BEGIN Data in this exercise

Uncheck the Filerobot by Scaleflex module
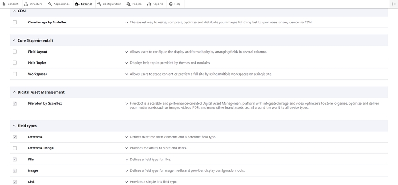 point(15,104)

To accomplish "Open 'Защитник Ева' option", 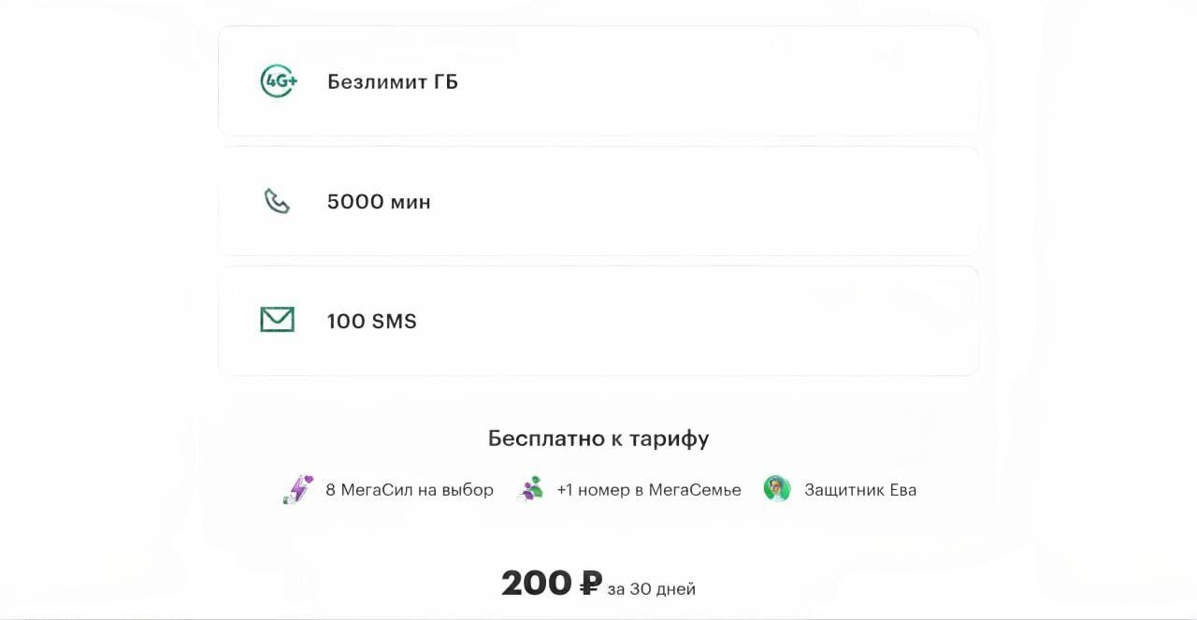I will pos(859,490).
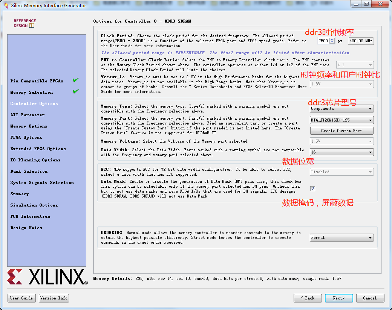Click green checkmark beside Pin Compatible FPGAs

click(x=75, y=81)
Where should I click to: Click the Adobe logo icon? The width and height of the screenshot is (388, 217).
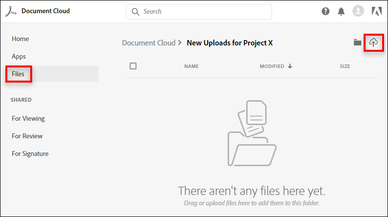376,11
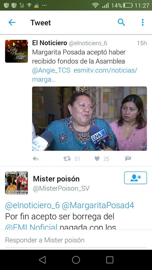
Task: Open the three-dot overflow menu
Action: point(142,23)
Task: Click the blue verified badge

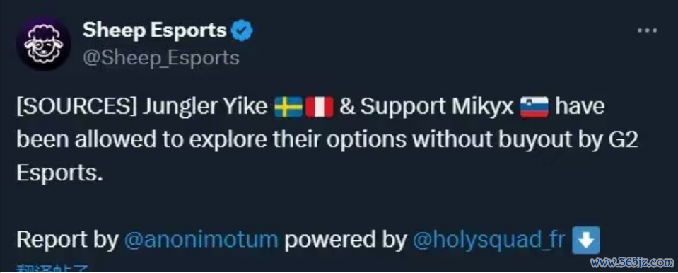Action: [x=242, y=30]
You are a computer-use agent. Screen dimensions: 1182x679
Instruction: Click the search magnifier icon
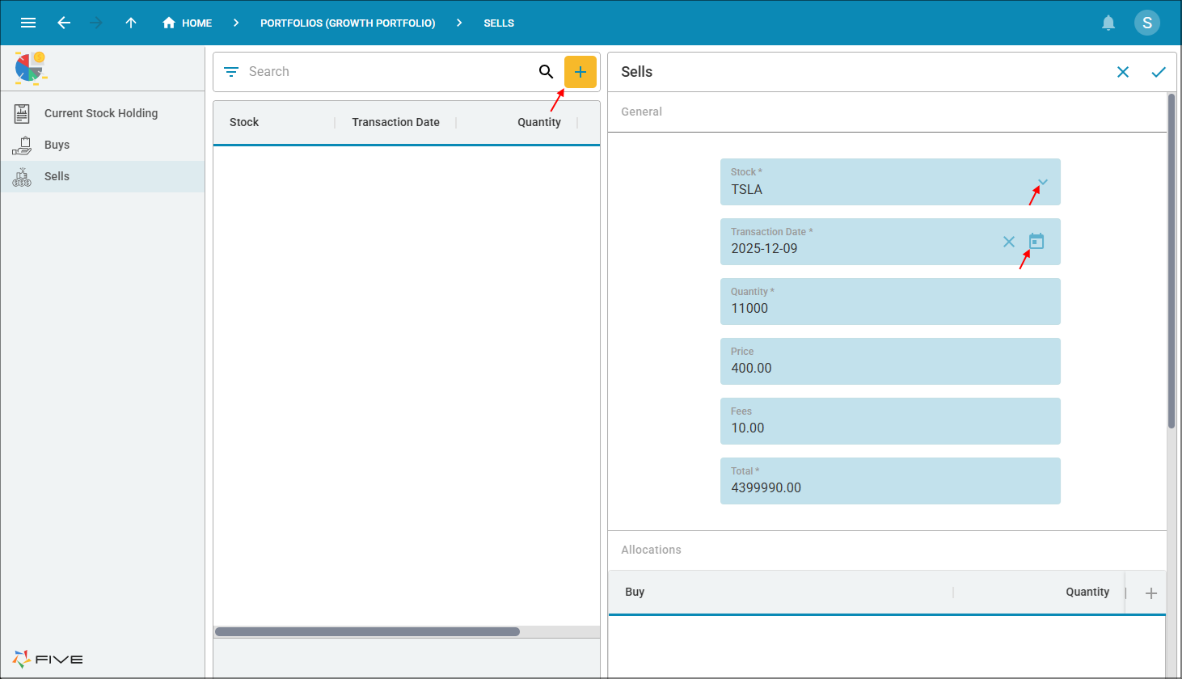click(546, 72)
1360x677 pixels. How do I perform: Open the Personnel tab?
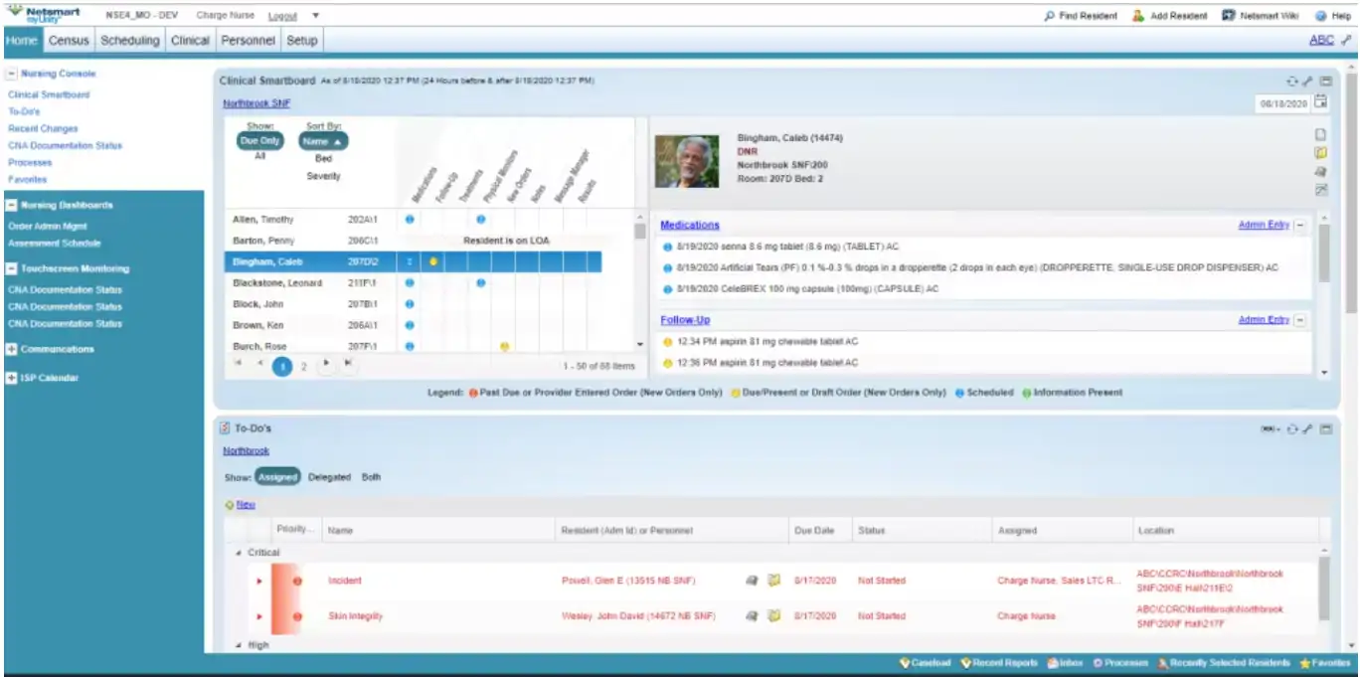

END Data in this exercise
BEGIN Data in this exercise

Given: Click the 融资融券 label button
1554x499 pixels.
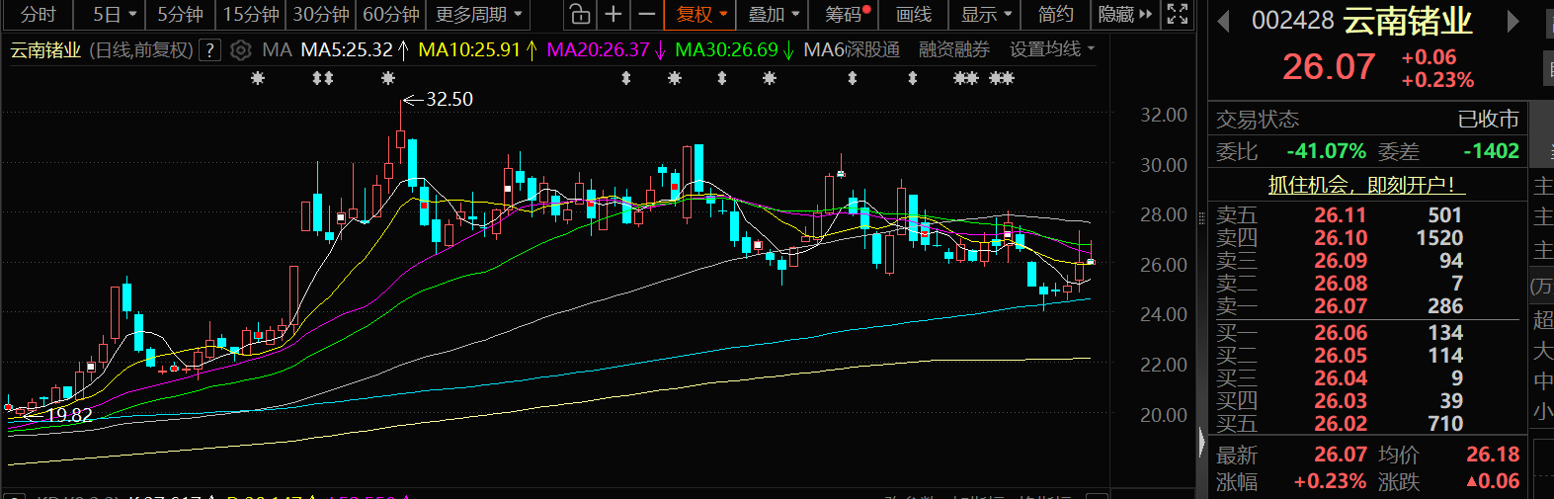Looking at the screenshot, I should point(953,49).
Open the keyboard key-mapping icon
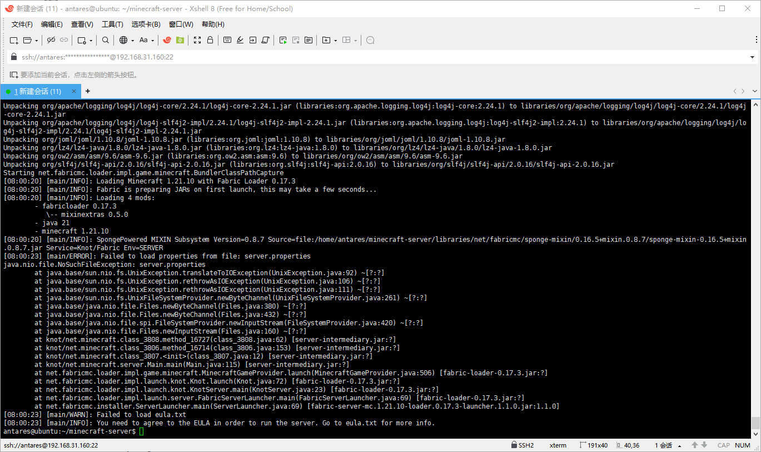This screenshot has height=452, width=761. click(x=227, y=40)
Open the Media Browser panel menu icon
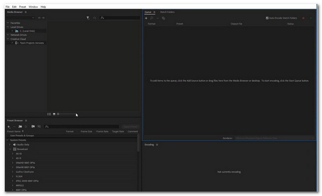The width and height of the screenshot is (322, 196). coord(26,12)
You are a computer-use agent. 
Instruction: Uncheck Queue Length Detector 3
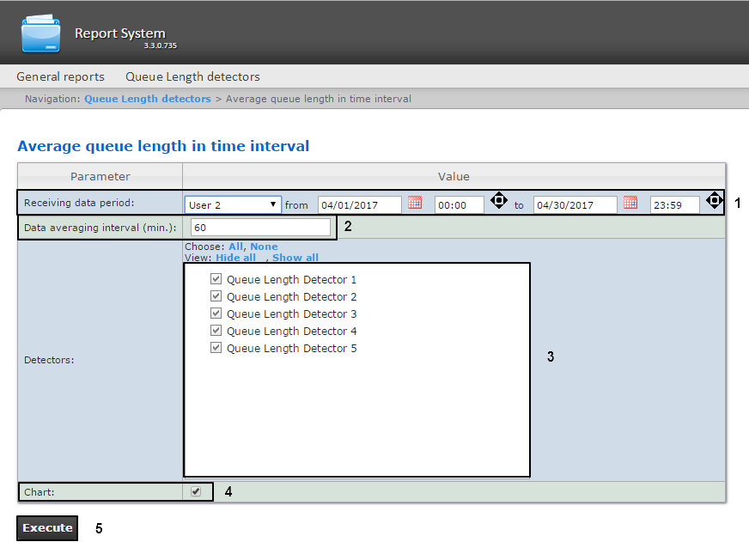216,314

END Data in this exercise

• _What you are asked to do_
Which of the lines above hold the string "agent"? Copy each one.

• _Answer for this exercise_
You are a computer-use agent. Screen dimensions: 1182x679
You are a computer-use agent. 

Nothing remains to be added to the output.